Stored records

▽

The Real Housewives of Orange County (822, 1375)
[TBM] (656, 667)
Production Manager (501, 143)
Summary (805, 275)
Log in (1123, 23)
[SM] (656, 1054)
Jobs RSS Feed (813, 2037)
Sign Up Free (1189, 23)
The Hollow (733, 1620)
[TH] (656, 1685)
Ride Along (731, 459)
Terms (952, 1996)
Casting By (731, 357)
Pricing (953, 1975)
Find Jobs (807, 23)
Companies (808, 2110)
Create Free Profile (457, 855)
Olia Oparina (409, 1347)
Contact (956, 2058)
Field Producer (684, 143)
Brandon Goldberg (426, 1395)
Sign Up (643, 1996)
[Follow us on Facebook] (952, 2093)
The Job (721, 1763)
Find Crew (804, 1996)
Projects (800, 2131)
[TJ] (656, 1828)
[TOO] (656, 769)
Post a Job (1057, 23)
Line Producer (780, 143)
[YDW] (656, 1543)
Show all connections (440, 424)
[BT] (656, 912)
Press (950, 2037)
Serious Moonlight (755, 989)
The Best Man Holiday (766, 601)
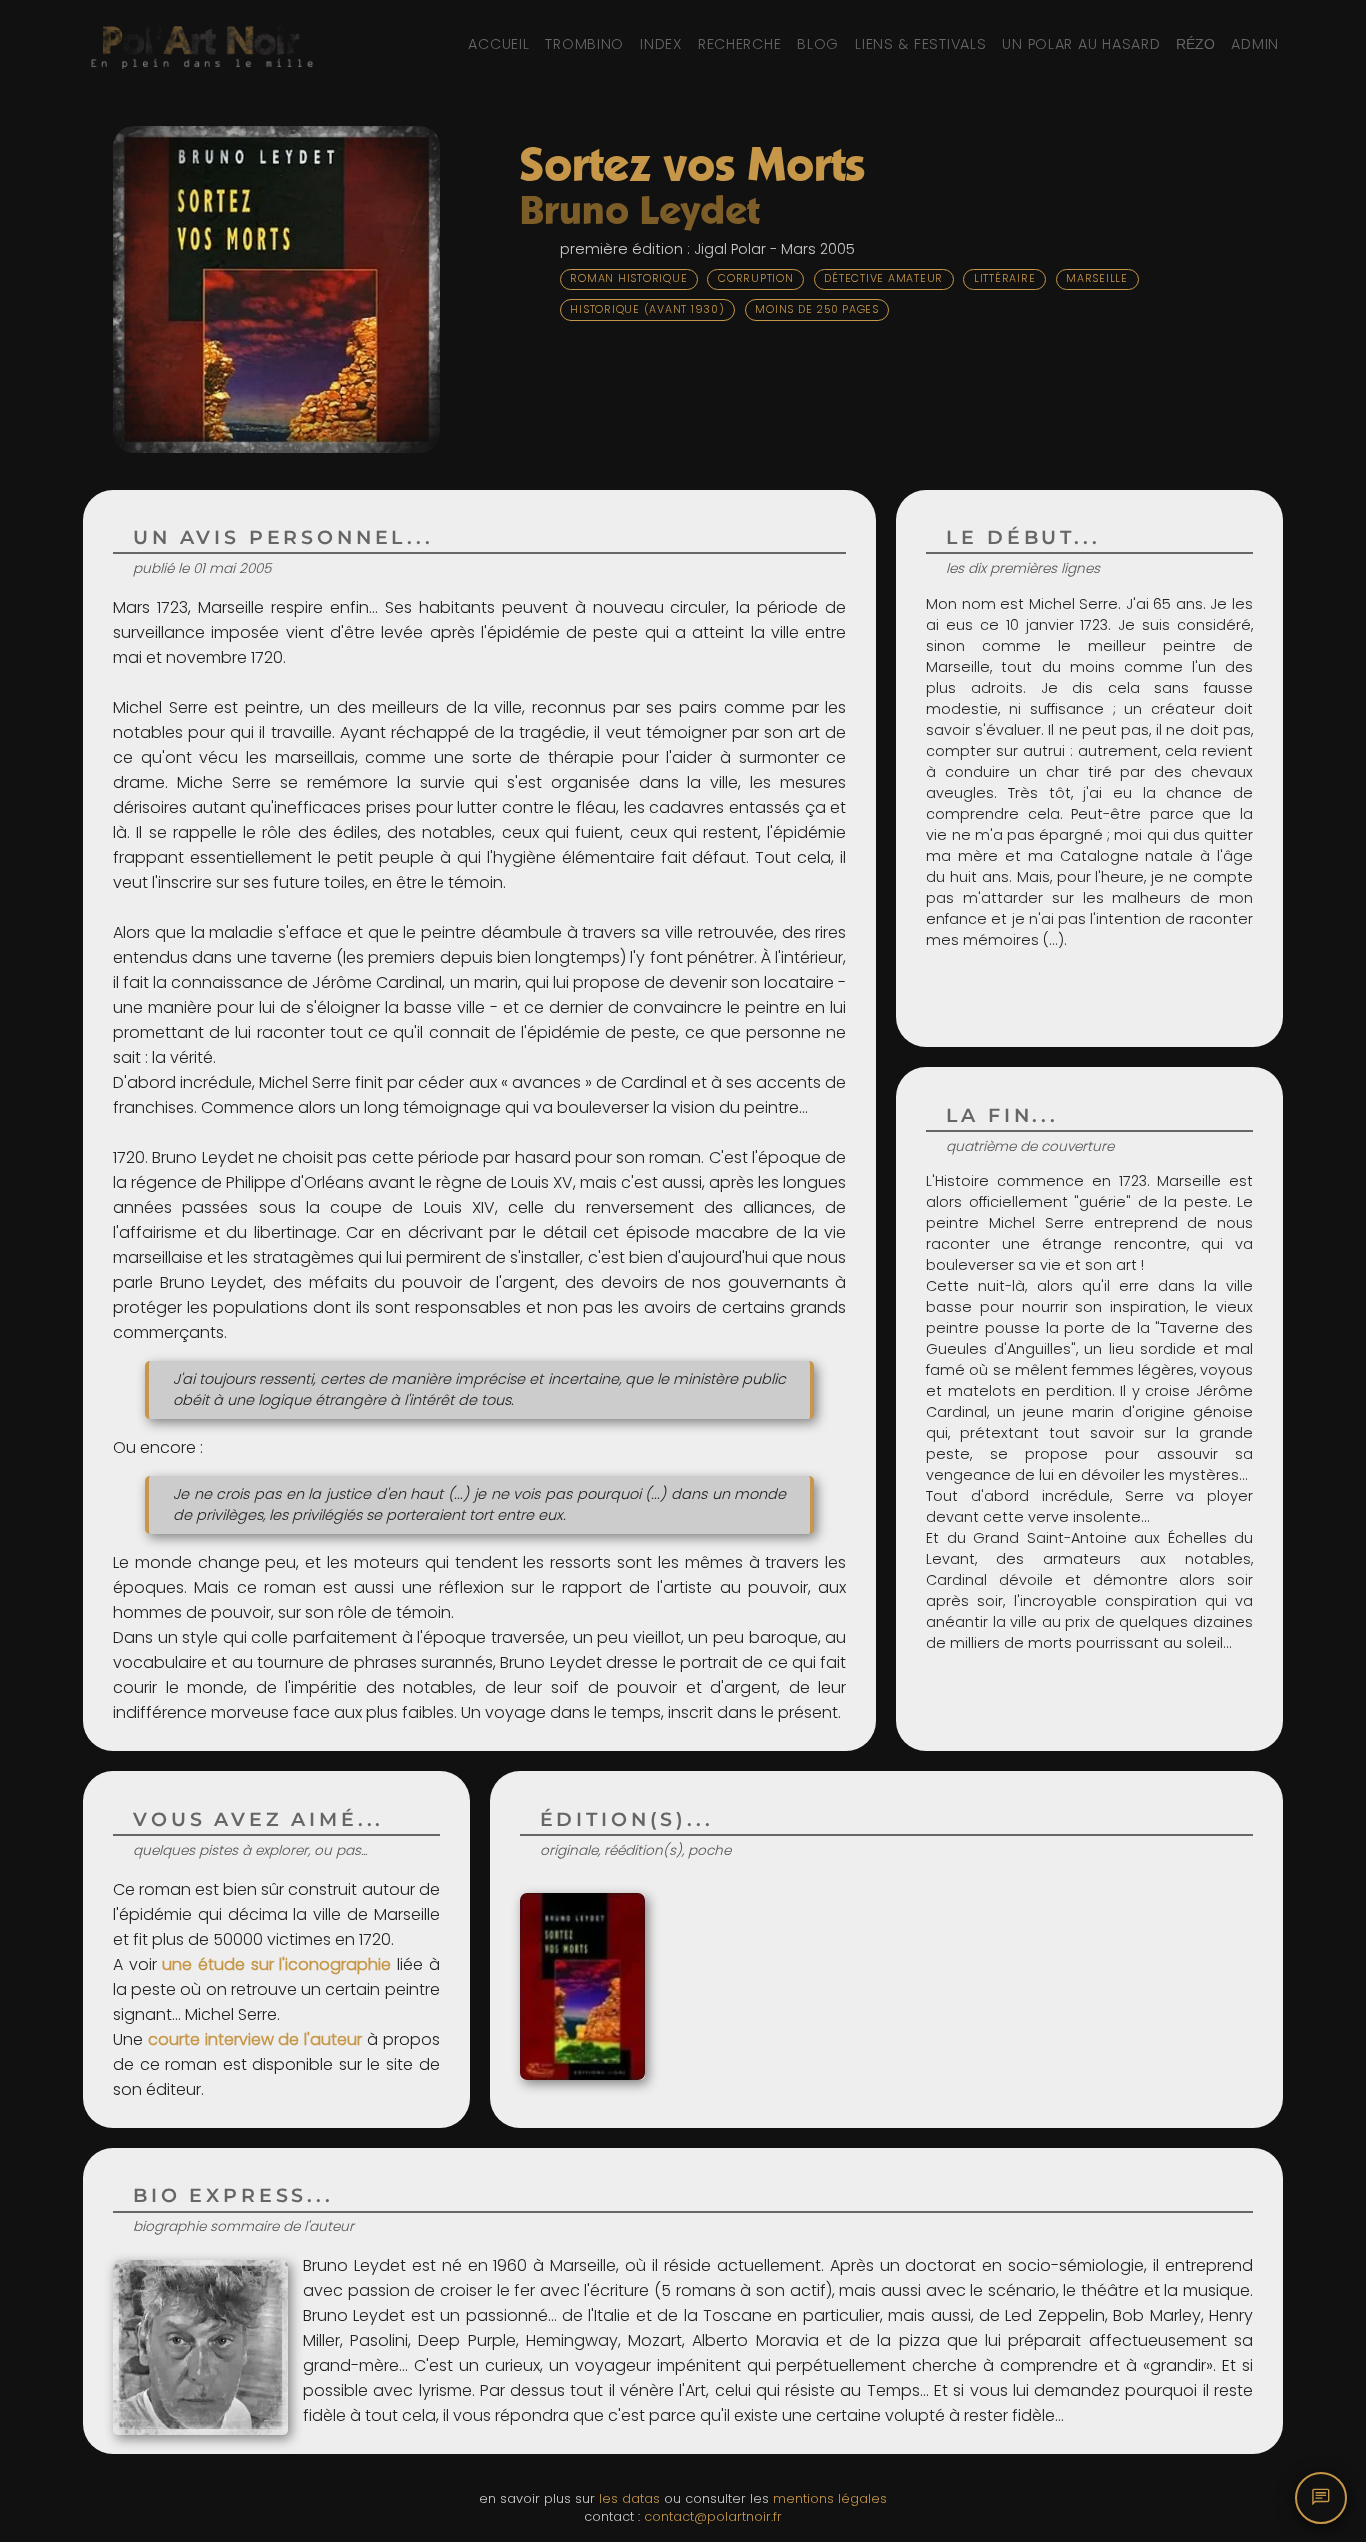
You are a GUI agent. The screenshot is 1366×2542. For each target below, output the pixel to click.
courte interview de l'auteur (255, 2039)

△

== DIRECTIONS ==
Restate the entries word for word, though any image they contain should not appear.

== SOLUTION TO THIS TASK ==
The Real Housewives of Orange County (822, 1375)
[TBM] (656, 667)
Production Manager (501, 143)
Summary (805, 275)
Log in (1123, 23)
[SM] (656, 1054)
Jobs RSS Feed (813, 2037)
Sign Up Free (1189, 23)
The Hollow (733, 1620)
[TH] (656, 1685)
Ride Along (731, 459)
Terms (952, 1996)
Casting By (731, 357)
Pricing (953, 1975)
Find Jobs (807, 23)
Companies (808, 2110)
Create Free Profile (457, 855)
Olia Oparina (409, 1347)
Contact (956, 2058)
Field Producer (684, 143)
Brandon Goldberg (426, 1395)
Sign Up (643, 1996)
[Follow us on Facebook] (952, 2093)
The Job (721, 1763)
Find Crew (804, 1996)
Projects (800, 2131)
[TJ] (656, 1828)
[TOO] (656, 769)
Post a Job (1057, 23)
Line Producer (780, 143)
[YDW] (656, 1543)
Show all connections (440, 424)
[BT] (656, 912)
Press (950, 2037)
Serious Moonlight (755, 989)
The Best Man Holiday (766, 601)
You are a GUI agent. The screenshot is 1366×2542. For each target below, output the pixel to click.
courte interview de l'auteur (255, 2039)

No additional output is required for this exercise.